В голосе центуриона затихают раскаты далекого грома. Он смотрит на меня спокойно и просто.

— Он мертв.

* * *

Помню, когда Квинта в детстве ударило качелями, он — мокрый от слез обиды и ярости — стоял и пинал деревянный столб. Долго пинал.

Я подхожу к столбу и пинаю его ногой. Потом еще. Боль пронзает лодыжку, но я не останавливаюсь. Н-на! Н-на! Н-на!

Когда боль в ноге становится невыносимой, я поворачиваюсь и, хромая, иду обратно к лошади. Глаза от усталости провалились.
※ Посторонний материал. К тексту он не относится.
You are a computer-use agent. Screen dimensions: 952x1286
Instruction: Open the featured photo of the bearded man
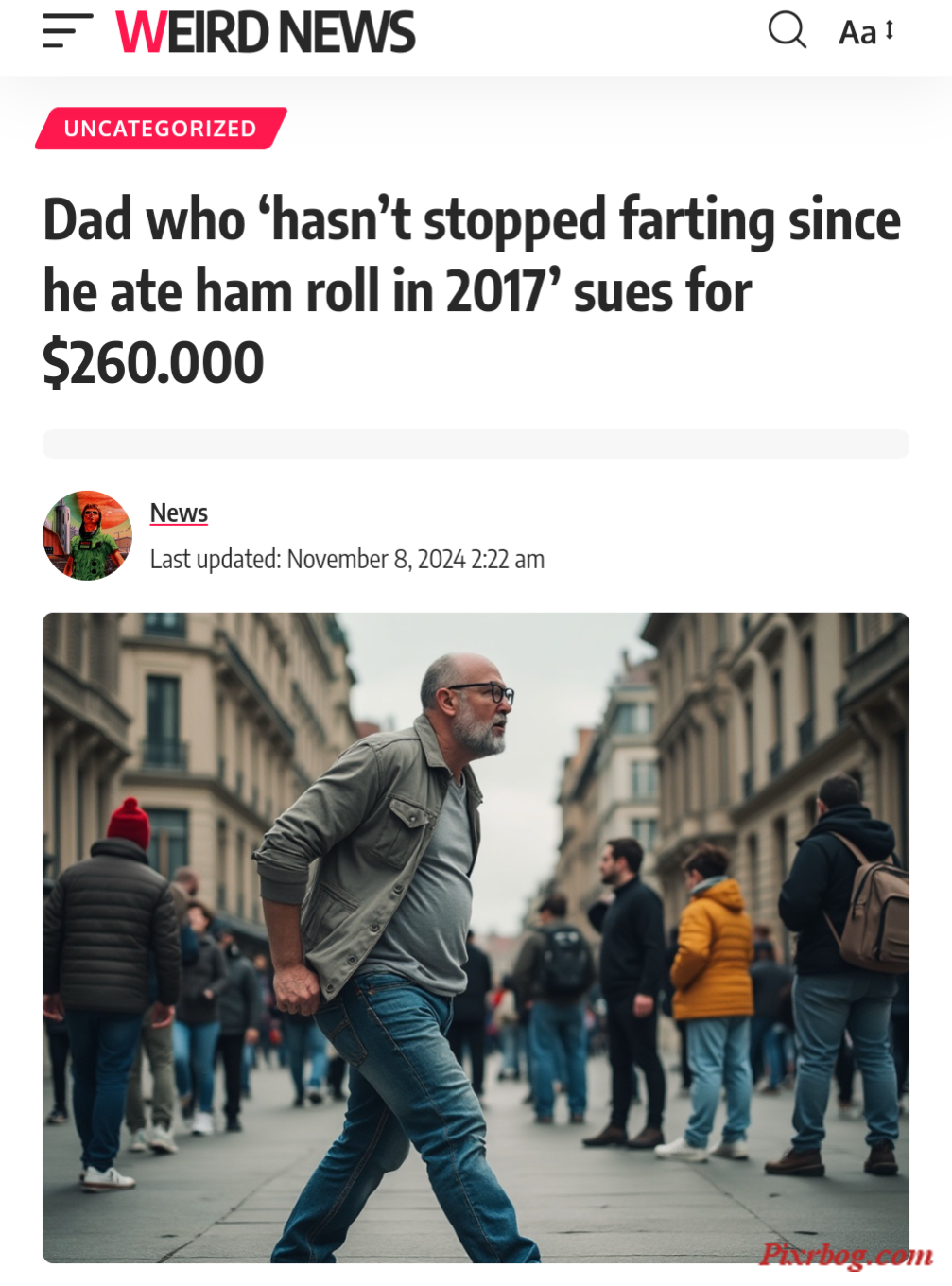476,937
Лицо напоминает восковую маску, рассохшуюся от старости и осыпающуюся…

Лошадь от меня шарахается. Смотрит испуганно, раздувает ноздри. Я протягиваю руку, лошадь отступает.

— Ну и пошла ты тогда, — говорю я. Оглядываюсь. Крест с германцем чернеет на фоне фиолетовой вересковой пустоши и недалекого леса. Он последний в ряду крестов, тянущихся от Ализона. Так. Прошел всего день с момента казни. Германец не мог так быстро умереть, на кресте мучаются долго…

Может, он еще жив? Просто кажется мертвым? Такое бывает. В Африке я видел фокусника, которого связывали, укладывали в ящик и закапывали в землю. А потом через три дня откапывали — а он живой!

Я сам не знаю, почему пытаюсь ухватиться за такие глупости. Ду ис двала. Ты дурак.

Я поворачиваюсь к рабам. Центурион смотрит на меня сверху.

— Хорошо, — говорю я. — Слезайте и снимите его с креста.

Рабы молча переглядываются, но с места не двигаются. Почему-то косятся на центуриона.

— Снимите его, — приказываю я. — Ну же!

— Выполняйте, — говорит Тит, словно моего приказа им недостаточно. Рабы вдруг начинают шевелиться.

Старший центурион усилием воли приподнимает себя над седлом и перекидывает ногу. Неловко спрыгивает на землю, охает, со стоном приседает. Начинает растирать бедра. Несладко ему сегодня пришлось.